Having just read an interesting article the nerdish part (read:all) of my brain wanted to tell someone. And I thought 'oh my blog'...then it dawned on me...who actually reads what I write? With the dearth of information at the fingertips of millions, why would mine, above anyone else's, be read?


Blogs have become the new 'drop in the ocean'. A fellow apsiring journalist, who shall remain nameless...cos I can't remember it...summed it up as 'written by the narcissist, read by the nosey'. 
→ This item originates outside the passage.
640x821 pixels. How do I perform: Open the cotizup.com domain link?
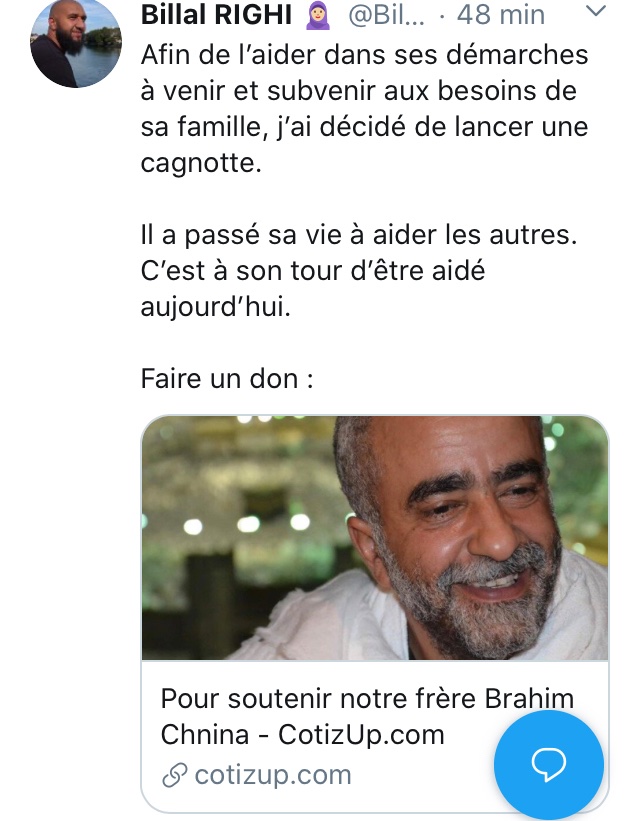[273, 775]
But in honesty, if you gave the world voice they would merely spittle rubbish at you on a range of topics from immigration policy to 'aw doesn't my two month old look cute in a bonnet'. Where is the line drawn? How is quality...if my blog even touches near that...pulled from the massive quantity without inventing some sort of trawler net based on likes and needs? What would make peepers read it?


Media demi-God Jeff Jarvis, on his site Buzz Machine, mentions a think tank he was involved in...if I have that right without bullshitting it up...at the BBC where they looked at blogs and graded them relating to...not quality...but on the posts and comments per blogger and the length of comments.
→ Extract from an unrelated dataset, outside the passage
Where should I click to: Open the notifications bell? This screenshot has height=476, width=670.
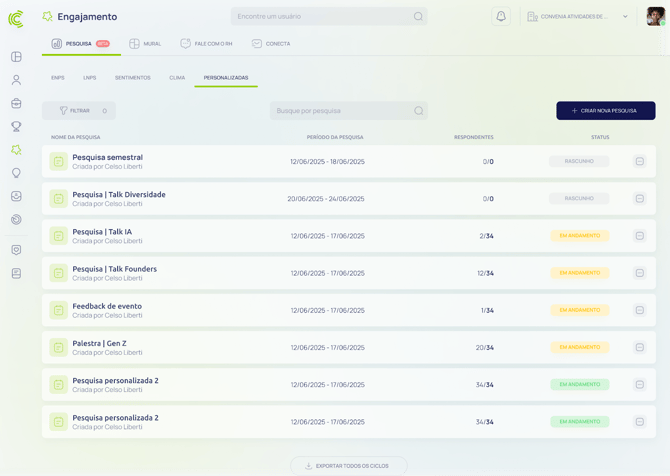(501, 17)
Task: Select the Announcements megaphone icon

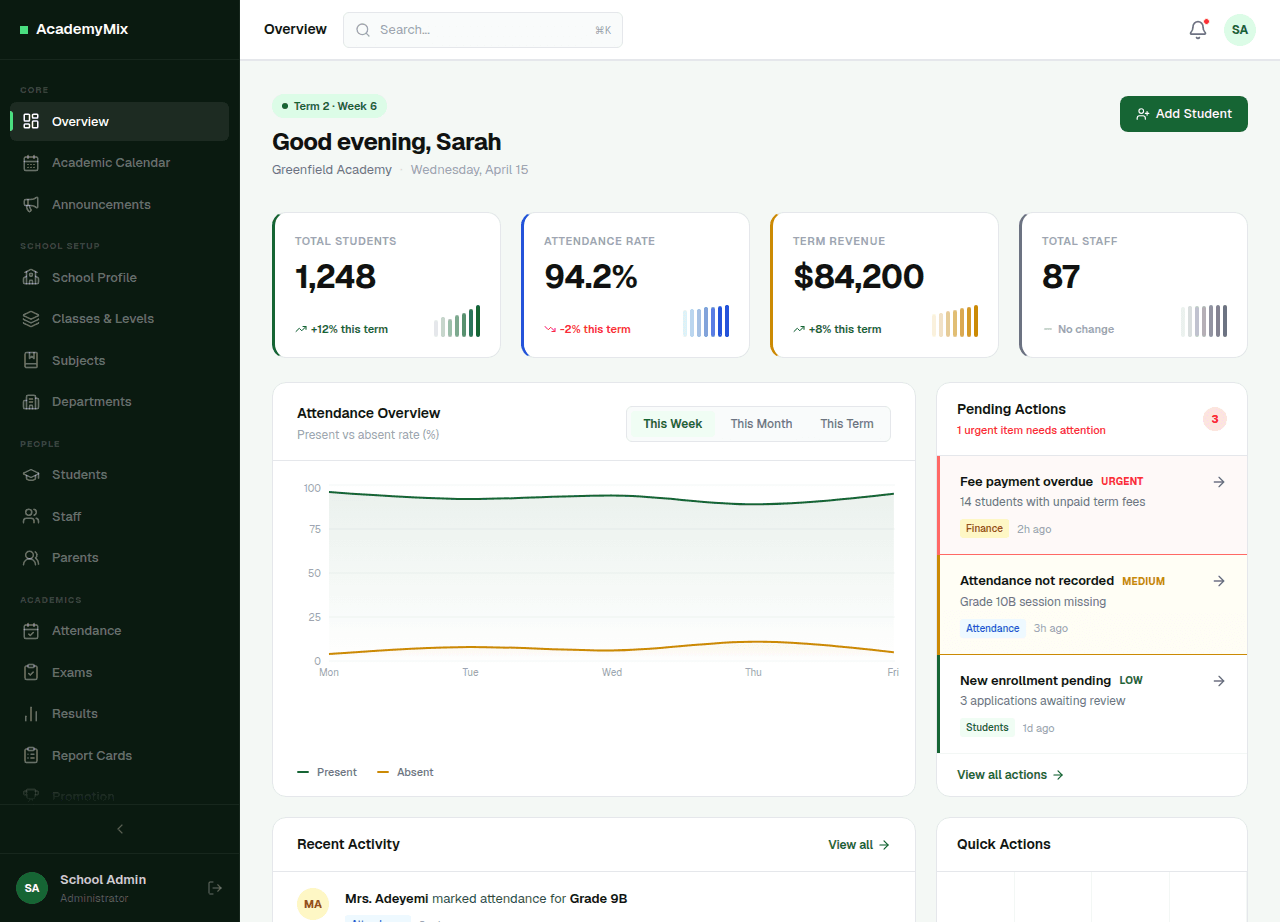Action: click(30, 204)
This means that it isn't about me telling you something you know in cold hard fact like private school latin dictation (I assume basing my ideas on archaic fantasy) but saying 'here you go, have a fiddle with that you wee jessie'. We have become a facilitator not a dictator of conversation. This isn't about me blowing you away, this is about me blowing open your mind.
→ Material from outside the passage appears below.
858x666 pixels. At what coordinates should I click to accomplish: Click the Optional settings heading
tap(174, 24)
Well that makes it a fuckload easier doesn't it?



Am I The Only One With a Nemsis?

Having moved locations to the Welsh captial it dawned on me: 'I have no nemesis here'. Now, that in itself is a sad thing to say. And no, I don't mean that I don't have my own Alton Towers ride here because frankly my lad, that would be preposterous. I mean someone who was put here merely to make the bits of skin on my body, that can do so, crawl. The person who I can channel my otherwise wayward hatred towards.


Then I back-tracked and realised a cavalcade of people who I had assigned as an 'enemy' over various stages of my life. Now, without sounding too psychotic, I believe that this is an entirely healthy practice as I have no intention of harming/insulting/wedgie-ing them. There are like executive stress balls, except I don't squeeze them out of shape. You hope they fail, you hope they get put in their place and (secretly) you hope they aren't a nice person and you are justified in your long-distance contempt. They fill an otherwise gaping hole that could see my hopes and fears or temprement unwittingly spent on people I care about it.


In studying American Culture at lovely Swansea Uni (thats Abertawe to you and me), we were met with the idea that America always needs 'an enemy' like Iraq/Bin Laden/Russia else they might look around at America and think 'shit, what the fuck is going on here Burt?'. NB. Yes I did imagine that scenario taking place between Burt and Ernie from Seasame Street can we move on? The same thing was used in 1984 in the war with the other countries.
 

Foreign policy overrides the concerns of domestic and thats what I am doing; rather than looking at my own problems I can sneer out at that scruffy prick in JCs slurping his Carling and cackling at the big screen. The way he boasts about fifty five million shots and bangs on about Chelsea. Hoping I am right. Hoping he doesn't read to the blind or help his mum by working extra shifts. Just that he is a cock and he annoys me. Maybe I should be nicer? But then maybe, I just need a nemesis in Cardiff and I can start cutting someone I have never met or spoken to down. Who knows, maybe I'm somebody's nemesis?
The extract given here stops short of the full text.